Thron: We’d like to get involved with the Boston film community. Talk to everybody and get them excited about making movies in Boston that aren’t "Good Will Hunting" based. "Good Will Hunting" is a great, great movie, but I think that part of the problem with it is that the whole area has really defined itself by making that kind of movie. There’s a limited market for that; there’s one "Good Will Hunting", and a whole lot of other movies that are kind of like it that don’t do very well.

We’d like to get filmmakers in Boston excited about doing stuff that they didn’t think they could do — like make movies with special effects in them, whatever the special effects are. We [RustMonkey] could handle that. It’s easy to do. I think that there’s this conceptual block for everybody here, like, oh we can’t do that, it’s not like we’re Hollywood. But we’ve got computers, we can do it! It’s here! It’s not even expensive! I have nothing against LA, but I think that when you get a bunch of people that set up the Hollywood system, you get a certain character of film that’s produced all the time. You can change that by going to different places. You can have a whole different flavor of movie. I think that we [Boston] could do more than we’re doing, just by believing that we could actually pull it off.
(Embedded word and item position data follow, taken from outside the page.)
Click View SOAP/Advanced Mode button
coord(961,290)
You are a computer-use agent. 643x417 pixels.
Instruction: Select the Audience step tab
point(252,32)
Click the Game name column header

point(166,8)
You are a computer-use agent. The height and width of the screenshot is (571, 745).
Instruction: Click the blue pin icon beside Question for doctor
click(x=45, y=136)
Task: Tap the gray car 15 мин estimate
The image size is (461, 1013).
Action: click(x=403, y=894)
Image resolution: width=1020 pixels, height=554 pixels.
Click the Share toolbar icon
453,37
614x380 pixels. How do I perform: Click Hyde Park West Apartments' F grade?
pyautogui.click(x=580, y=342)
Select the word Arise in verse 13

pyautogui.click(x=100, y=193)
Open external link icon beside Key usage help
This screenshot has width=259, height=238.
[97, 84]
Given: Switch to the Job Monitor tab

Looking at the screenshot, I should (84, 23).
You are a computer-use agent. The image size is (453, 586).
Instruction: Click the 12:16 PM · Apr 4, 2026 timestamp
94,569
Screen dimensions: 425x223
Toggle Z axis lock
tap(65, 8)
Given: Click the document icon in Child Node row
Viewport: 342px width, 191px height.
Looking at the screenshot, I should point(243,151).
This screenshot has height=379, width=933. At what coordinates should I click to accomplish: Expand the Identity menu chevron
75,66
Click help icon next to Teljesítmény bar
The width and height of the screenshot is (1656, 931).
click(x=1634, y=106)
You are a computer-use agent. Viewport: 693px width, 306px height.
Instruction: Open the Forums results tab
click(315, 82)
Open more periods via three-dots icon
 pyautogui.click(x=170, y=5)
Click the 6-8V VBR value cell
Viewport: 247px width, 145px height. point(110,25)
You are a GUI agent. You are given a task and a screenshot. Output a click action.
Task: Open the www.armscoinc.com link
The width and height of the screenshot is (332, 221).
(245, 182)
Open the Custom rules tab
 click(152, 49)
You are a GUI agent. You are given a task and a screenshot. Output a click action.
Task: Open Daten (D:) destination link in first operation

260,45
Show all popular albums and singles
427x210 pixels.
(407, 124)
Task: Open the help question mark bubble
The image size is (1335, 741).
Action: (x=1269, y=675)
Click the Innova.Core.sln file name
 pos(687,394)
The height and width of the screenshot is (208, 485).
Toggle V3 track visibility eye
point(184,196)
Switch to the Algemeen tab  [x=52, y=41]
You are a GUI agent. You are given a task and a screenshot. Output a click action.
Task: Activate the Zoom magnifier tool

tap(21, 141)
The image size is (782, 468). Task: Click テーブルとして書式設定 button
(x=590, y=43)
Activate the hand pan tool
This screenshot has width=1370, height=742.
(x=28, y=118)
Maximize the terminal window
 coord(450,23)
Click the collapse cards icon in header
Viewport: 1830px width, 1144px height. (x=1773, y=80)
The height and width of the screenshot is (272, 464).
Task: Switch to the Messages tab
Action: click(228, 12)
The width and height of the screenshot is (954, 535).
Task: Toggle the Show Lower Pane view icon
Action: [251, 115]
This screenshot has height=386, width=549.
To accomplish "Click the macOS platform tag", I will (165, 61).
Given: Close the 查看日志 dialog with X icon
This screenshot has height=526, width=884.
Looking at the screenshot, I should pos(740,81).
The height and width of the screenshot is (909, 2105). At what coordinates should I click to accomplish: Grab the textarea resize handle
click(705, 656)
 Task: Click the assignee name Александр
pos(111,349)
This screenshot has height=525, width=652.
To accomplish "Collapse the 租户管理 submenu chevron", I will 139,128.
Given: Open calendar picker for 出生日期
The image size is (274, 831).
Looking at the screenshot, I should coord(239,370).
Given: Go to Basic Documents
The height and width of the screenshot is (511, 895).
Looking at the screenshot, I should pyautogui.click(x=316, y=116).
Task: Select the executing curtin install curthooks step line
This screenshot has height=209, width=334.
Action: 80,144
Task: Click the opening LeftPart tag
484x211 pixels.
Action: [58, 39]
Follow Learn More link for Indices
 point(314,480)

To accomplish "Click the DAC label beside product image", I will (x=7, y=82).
When we talk about doing special effects movies, though, we’re not necessarily talking about science fiction movies. There are movies like "The Hours," which was loaded with special effects, and you don’t even think about it. And that’s the kind of stuff we’d like to do. We do love science fiction movies, we want to make science fiction movies, but we also want to just make movies. And if you make a movie that has no special effects in it, that’s fine. So we don’t want to pigeonhole ourselves into these nerds.

SA: Your filmmaking style seems pretty influenced by science fiction, though.

Thron: I do think that science fiction is good fun. It’s cool, it makes great movies! The thing that you can really use the stuff for, though, is that you can tell wholly other stories about really serious things and get people to think about those things objectively. So, let’s say you take the polarized political climate right now, and talk about it objectively [in a film]. People think "Oh no, it’s just a science fiction movie! It’s just aliens! Oh, I love aliens!" and they come out of the movie actually thinking about things that they wouldn’t have given time to before. The more obvious you are, the less people are into it.

We are designing a short film right now, which has, we hope, a more partisan view. There are special effects, gun fights, everything you would expect in a science fiction movie. But the set-up is meant to convey something richer than a Will Smith movie.

SFA: For the record, what exactly is a RustMonkey?

Thron: Well, MonkeyFuel was taken. The two funniest words we can think of are ‘monkey’ and ‘slacks’. And so we wanted to be called MonkeyFuel, we wanted to have just a picture of a banana [as a logo]. At three o’clock in the morning, it was the funniest thing we had ever heard. But it was taken by some game company that had set up and didn’t produce anything! We knew we wanted to keep monkey, so we thought about it… "MonkeySlacks," "MonkeyMonkey." There was a serious discussion about MonkeySlacks for a while. People always remember RustMonkey; it’s become its own thing. It generates its own publicity. I mean, people either think that we fix cars, or make movies.